[Collected data entries]
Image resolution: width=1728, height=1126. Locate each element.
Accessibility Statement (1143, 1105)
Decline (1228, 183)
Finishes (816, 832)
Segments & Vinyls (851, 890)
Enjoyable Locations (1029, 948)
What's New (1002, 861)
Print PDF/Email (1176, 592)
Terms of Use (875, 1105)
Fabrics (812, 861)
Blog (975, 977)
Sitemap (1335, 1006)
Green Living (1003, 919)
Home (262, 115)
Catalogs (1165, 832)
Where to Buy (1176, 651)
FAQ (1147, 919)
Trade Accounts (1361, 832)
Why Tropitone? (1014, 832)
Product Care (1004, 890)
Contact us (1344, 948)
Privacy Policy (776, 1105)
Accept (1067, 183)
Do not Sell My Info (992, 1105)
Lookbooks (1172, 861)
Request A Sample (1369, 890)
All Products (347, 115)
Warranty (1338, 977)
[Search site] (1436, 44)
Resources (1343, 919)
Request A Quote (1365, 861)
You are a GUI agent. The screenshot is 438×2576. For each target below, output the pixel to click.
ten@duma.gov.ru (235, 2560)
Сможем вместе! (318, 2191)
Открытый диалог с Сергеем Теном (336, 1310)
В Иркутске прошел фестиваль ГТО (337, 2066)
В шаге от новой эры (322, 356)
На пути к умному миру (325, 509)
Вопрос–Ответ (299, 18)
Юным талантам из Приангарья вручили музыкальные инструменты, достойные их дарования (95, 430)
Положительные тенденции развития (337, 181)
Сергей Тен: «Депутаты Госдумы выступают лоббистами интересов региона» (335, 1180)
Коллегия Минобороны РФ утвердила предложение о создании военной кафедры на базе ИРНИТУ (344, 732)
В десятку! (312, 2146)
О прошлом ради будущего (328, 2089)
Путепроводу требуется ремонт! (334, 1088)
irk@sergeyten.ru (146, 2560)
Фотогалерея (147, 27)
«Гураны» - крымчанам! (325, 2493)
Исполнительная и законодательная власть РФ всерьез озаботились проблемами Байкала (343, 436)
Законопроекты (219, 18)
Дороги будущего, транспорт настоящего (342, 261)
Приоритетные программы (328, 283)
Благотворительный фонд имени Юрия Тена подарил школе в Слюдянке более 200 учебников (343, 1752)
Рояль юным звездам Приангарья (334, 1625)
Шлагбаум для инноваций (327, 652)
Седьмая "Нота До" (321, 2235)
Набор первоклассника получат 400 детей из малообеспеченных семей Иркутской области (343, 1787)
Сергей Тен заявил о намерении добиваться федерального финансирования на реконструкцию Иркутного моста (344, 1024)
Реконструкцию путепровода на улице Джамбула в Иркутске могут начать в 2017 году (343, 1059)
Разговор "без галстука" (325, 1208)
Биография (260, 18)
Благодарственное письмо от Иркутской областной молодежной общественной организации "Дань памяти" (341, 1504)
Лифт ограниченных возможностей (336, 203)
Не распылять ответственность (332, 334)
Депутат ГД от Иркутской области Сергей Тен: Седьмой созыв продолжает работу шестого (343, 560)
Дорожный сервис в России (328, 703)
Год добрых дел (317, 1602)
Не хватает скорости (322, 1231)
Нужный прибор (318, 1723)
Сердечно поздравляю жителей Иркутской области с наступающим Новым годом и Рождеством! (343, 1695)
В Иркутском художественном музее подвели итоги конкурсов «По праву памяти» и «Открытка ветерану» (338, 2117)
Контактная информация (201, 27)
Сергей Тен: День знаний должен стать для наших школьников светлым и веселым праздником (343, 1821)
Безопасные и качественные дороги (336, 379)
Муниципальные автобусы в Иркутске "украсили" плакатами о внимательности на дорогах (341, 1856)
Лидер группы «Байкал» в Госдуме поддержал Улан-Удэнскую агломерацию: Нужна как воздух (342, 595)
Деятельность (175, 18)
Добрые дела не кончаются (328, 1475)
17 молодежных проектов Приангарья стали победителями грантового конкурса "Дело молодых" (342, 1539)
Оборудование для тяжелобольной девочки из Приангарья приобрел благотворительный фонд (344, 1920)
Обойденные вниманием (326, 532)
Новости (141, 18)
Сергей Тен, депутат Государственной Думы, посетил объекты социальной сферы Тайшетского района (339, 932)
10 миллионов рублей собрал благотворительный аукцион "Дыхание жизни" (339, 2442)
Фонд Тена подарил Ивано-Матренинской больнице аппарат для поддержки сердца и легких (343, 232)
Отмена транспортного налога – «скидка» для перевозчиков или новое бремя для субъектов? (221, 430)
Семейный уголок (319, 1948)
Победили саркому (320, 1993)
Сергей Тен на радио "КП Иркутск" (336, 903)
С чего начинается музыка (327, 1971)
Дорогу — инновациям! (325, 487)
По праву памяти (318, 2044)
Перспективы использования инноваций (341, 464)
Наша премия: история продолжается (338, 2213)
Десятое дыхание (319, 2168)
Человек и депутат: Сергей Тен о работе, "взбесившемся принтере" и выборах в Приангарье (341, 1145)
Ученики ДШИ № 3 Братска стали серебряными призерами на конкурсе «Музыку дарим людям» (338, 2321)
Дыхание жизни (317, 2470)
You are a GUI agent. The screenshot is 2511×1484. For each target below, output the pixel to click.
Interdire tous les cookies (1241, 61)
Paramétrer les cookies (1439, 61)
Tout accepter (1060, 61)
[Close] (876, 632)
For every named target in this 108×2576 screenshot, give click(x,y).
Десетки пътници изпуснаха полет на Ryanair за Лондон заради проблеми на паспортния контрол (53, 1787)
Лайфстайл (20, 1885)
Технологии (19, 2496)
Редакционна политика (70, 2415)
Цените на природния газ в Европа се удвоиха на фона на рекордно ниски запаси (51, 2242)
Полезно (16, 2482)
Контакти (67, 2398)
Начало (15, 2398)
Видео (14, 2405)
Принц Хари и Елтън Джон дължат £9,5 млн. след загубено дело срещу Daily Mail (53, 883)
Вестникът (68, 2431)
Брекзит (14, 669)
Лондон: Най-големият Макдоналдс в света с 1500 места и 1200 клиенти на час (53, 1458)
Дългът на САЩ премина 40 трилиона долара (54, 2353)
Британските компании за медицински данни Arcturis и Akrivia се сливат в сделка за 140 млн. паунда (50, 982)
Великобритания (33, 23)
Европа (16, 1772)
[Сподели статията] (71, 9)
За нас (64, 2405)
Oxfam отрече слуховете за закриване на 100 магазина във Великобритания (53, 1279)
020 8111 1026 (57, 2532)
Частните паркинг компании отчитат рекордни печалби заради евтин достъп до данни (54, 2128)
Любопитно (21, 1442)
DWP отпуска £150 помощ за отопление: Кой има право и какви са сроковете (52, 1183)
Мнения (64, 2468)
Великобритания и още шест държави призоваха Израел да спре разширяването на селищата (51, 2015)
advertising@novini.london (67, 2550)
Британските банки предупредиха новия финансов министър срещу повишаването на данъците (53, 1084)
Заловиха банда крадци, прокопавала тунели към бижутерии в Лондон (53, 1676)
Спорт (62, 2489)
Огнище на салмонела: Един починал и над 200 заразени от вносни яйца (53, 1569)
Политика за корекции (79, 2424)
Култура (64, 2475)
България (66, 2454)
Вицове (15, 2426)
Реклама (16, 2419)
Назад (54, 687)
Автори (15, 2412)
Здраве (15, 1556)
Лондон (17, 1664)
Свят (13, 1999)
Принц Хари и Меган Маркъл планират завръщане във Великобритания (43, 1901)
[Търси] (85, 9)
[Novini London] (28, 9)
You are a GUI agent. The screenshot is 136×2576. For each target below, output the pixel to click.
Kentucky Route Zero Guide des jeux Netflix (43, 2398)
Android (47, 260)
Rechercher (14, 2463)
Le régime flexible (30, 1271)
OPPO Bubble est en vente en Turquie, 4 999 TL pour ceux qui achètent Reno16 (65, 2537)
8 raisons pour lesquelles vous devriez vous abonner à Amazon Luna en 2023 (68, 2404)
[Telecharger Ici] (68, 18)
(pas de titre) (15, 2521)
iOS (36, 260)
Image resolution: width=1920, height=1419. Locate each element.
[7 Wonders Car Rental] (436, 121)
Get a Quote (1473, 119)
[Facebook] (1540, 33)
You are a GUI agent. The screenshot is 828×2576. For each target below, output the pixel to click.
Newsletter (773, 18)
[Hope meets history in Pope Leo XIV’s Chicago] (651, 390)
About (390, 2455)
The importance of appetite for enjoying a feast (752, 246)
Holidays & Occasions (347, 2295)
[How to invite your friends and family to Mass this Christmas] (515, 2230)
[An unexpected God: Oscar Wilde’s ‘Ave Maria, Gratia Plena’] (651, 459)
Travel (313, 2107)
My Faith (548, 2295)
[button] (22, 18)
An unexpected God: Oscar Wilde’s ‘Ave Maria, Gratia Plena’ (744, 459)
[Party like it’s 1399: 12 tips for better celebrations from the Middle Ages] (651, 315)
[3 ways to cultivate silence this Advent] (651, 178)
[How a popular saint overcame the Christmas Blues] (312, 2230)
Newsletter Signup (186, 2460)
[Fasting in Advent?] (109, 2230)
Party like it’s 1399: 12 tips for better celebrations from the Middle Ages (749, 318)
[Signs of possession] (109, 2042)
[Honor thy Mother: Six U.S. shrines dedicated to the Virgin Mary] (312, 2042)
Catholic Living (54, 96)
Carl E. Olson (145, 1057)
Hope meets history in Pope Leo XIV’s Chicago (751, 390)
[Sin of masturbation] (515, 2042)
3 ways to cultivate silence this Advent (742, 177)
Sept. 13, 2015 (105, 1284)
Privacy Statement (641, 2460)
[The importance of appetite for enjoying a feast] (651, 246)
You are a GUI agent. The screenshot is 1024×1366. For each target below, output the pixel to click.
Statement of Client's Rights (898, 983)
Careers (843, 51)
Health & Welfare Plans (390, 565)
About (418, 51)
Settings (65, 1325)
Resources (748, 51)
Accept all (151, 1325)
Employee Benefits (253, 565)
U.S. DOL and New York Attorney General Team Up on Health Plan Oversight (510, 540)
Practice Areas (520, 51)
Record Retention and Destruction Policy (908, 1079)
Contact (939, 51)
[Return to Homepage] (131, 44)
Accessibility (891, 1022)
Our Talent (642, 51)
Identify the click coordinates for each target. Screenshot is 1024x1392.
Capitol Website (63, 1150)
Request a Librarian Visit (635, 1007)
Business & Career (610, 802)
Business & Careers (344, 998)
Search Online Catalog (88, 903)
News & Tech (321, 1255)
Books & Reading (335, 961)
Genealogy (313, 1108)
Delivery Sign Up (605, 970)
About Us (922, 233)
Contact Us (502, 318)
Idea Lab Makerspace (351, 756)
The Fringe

Aim of the task →
Among the lines of the entries, count those containing the string "Иркутске" and give only the number.

Result for this task →
3